How Scott Adams Growth Hacked His Dilbert Cartoon


If you've never heard of Dilbert before, you are most likely not an engineer, and you are probably not a big fan of comics. Dilbert is in fact a hugely successful cartoon by Scott Adams - you can today find Dilbert in 2000 newspapers in 65 countries. You may first think that Scott Adams is only a cartoonist, but he's also an author and an entrepreneur. He has also failed a lot, and he has collected his failures in the book How to fail at almost everything and still win big - Kind of the story of my life. In the book he described how he grew Dilbert from a side project to his main job.

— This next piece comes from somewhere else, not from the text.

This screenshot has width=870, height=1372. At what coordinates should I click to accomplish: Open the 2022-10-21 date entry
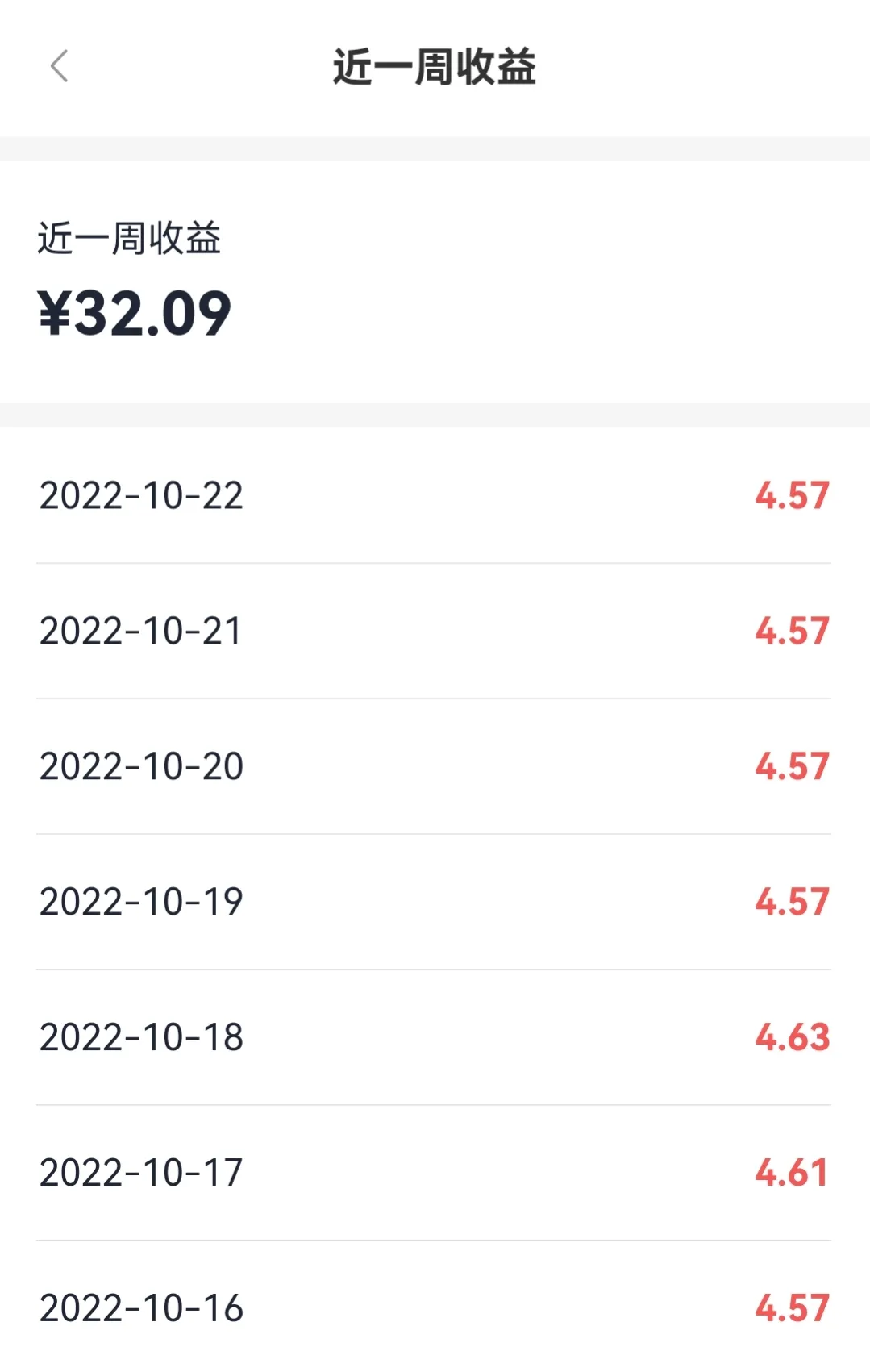(x=141, y=631)
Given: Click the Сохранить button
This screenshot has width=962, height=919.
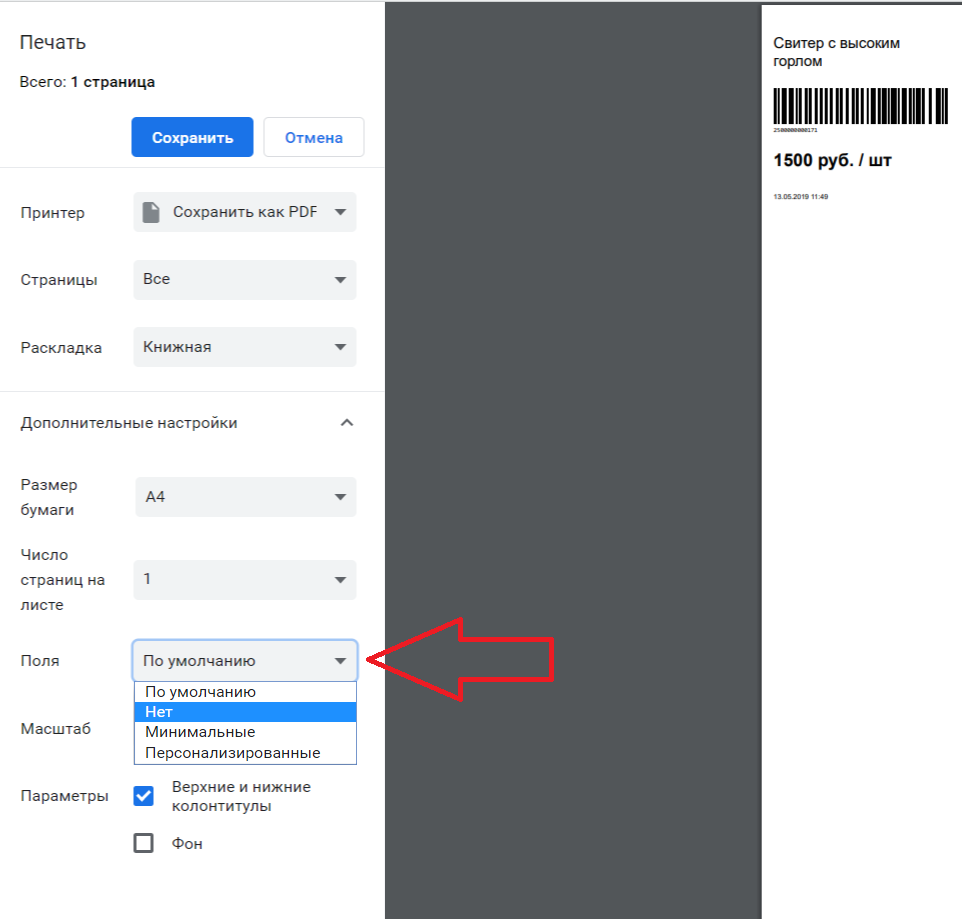Looking at the screenshot, I should click(192, 138).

Dilbert wasn't Scott Adams first cartoon. He recalled that his first comics were dreadful, and when he tried to submit them to Playboy and the New Yorker, they were rejected. Scott Adams has always had several side projects because they gave him energy to endure his boring job. One of these projects became the sketches for Dilbert.
"I would wake at 4:00 AM to draw before my commute, then work all day in my cubicle prison and come home to draw all night."

According to the book Growth Hacker Marketing by Ryan Holiday, Step 1 in any growth hacking process is to have a product where the product and its customers are in perfect sync with each other - a Product Market Fit (PMF). Starting with a product nobody wants or needs is the single worst marketing decision you can make. Step 2 is finding your growth hack, Step 3 is going viral, and Step 4 is optimizing the product.

Product Market Fit
Scott Adams submitted his Dilbert cartoons to several comic-syndication companies in 1988. One company accepted and sold Dilbert to a few newspapers in 1989. Dilbert quickly gained a small but enthusiastic following. 98 percent of the readers might have disliked the comic, but 2 percent thought it was one of the best comics in the newspaper. Scott Adams had a product where the product and its customers were in (almost) perfect sync with each other. 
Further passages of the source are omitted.